Considerando i film che popolano le sale (che ovviamente piacciono ai produttori ), si può dire che il grande cinema mira allo spettacolo, agli effetti visivi e sonori, mentre il cinema povero, che non può permettersi rifacimenti storici, ricostruzioni scenografiche, imprese stupefacenti, avventure mirabolanti, si dà da fare con le idee, le immagini, la ricerca stilistica. Fatte salve le eccezioni dell’uno e dell’altro cinema, e considerando non tanto i risultati quanto soprattutto le intenzioni degli autori, la prima differenza sta nelle idee, nella storia. Dunque nel soggetto. Di più non posso e non voglio dire, perché io sono nelle condizioni di fare il cinema povero, e non di scegliere quale dei due cinema fare.  Potrei essere di parte. Mi interessa invece parlare del cinema povero, di come arricchirlo. E comincio dalla…pagina bianca, cioè per l’appunto dalle idee, dalla storia da raccontare.

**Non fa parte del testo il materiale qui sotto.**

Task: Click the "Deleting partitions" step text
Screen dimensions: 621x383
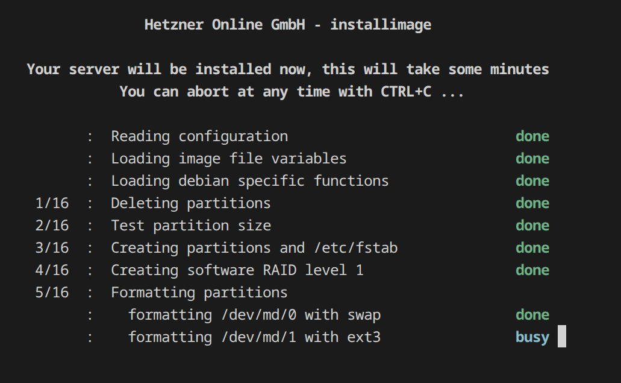Action: click(x=190, y=203)
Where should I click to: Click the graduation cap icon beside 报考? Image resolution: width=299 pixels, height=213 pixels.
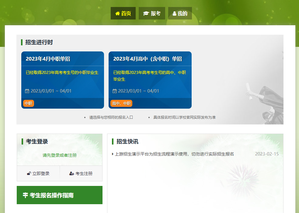(146, 13)
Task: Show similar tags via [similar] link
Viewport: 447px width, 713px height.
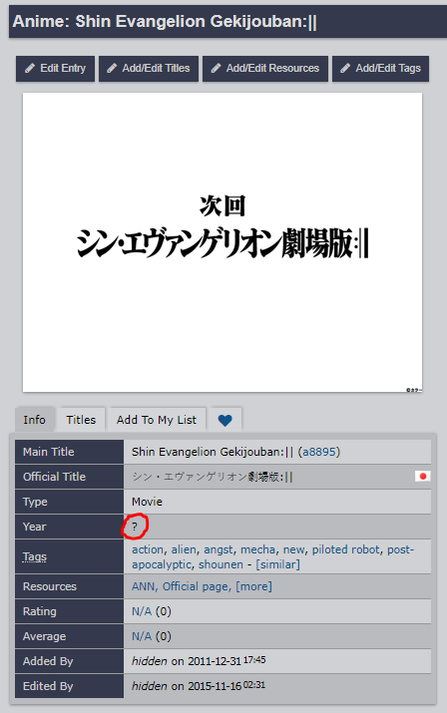Action: click(277, 564)
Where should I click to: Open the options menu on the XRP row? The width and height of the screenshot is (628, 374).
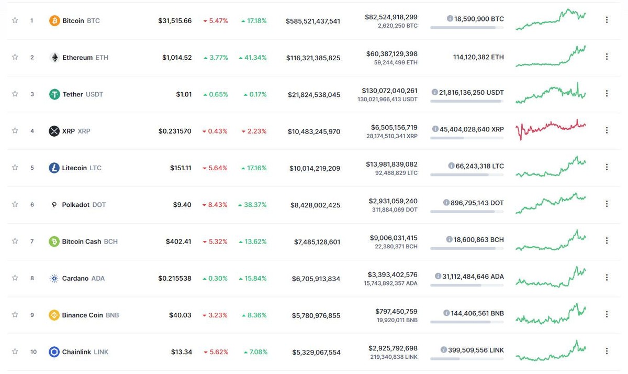coord(607,130)
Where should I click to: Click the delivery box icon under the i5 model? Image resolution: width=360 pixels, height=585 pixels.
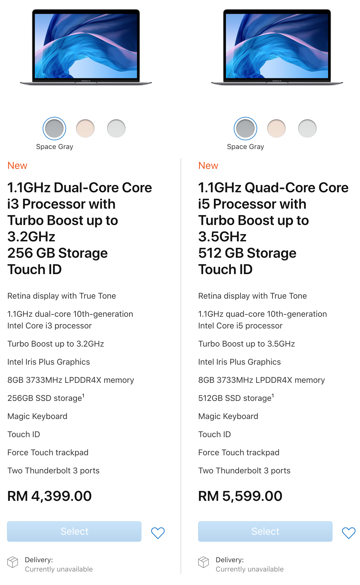203,562
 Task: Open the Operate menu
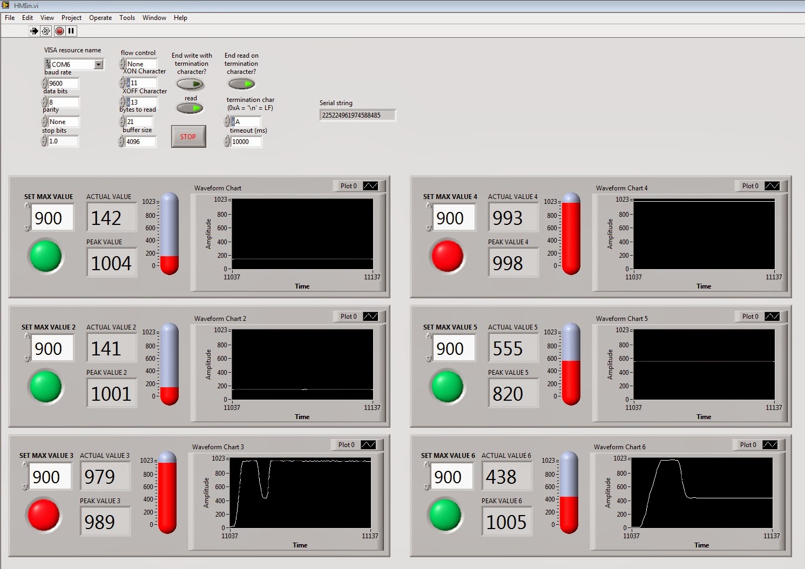click(100, 17)
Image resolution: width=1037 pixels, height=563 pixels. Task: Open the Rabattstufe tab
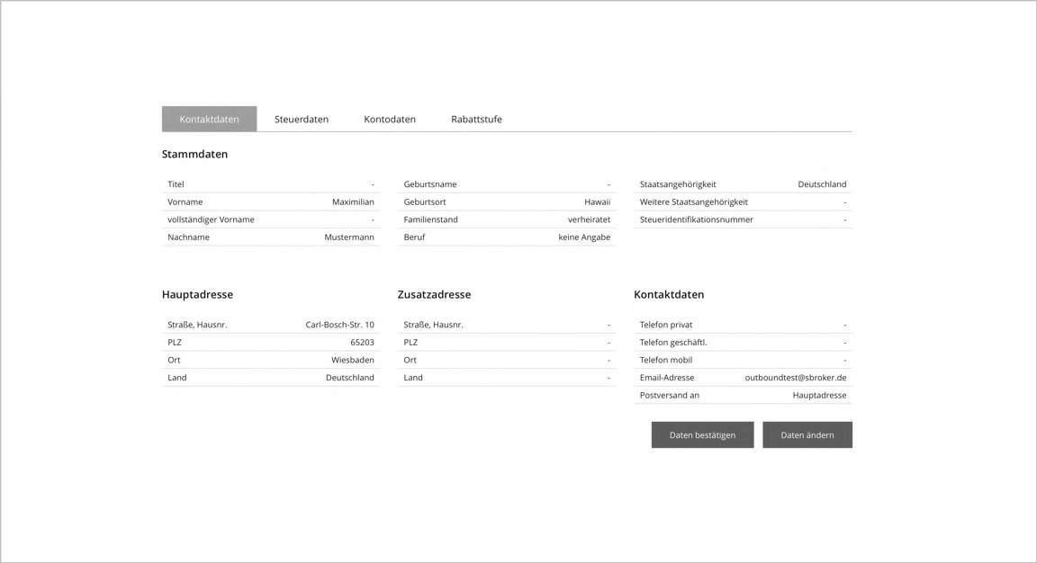click(476, 119)
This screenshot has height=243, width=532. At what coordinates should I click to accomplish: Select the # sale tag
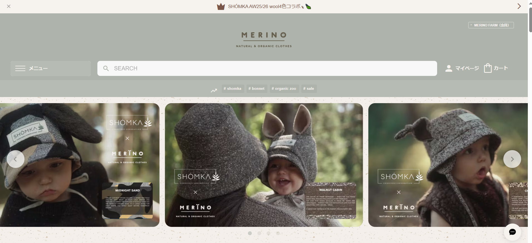[x=309, y=89]
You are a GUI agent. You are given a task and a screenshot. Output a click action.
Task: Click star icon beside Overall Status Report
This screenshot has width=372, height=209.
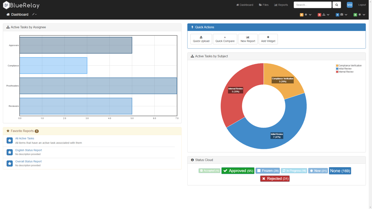point(10,163)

Le idee nascono dalla realtà. Guardiamoci intorno, osserviamo, ascoltiamo. Leggiamo. La lettura è una  modalità di osservazione della realtà. Si legge per comprendere gli altri. Il germe dell’idea viene posto sia dalla realtà concreta offerta dalla vita e dall’ambiente che ci circonda, sia dalla realtà rarefatta e mediata proposta dalla lettura. Scegliamo le idee che ci toccano e coltiviamole. Lasciamo che queste idee percorrano in lungo e in largo il cervello alla ricerca di altre idee con cui creare associazioni illuminanti. Senza accorgercene ci ritroveremo il nucleo di una storia. A questo punto indirizziamo il pensiero a creare un’idea più complessa, ossia la  storia, fino a quando saremo pronti a sviluppare e a precisare scrivendo.

E’ importante che il nucleo sia emotivo. Deve toccarci. Ci sarà più facile veicolare un’emozione se questa stessa emozione è prima di tutto nostra. L’arte esprime idee su onde di emozioni.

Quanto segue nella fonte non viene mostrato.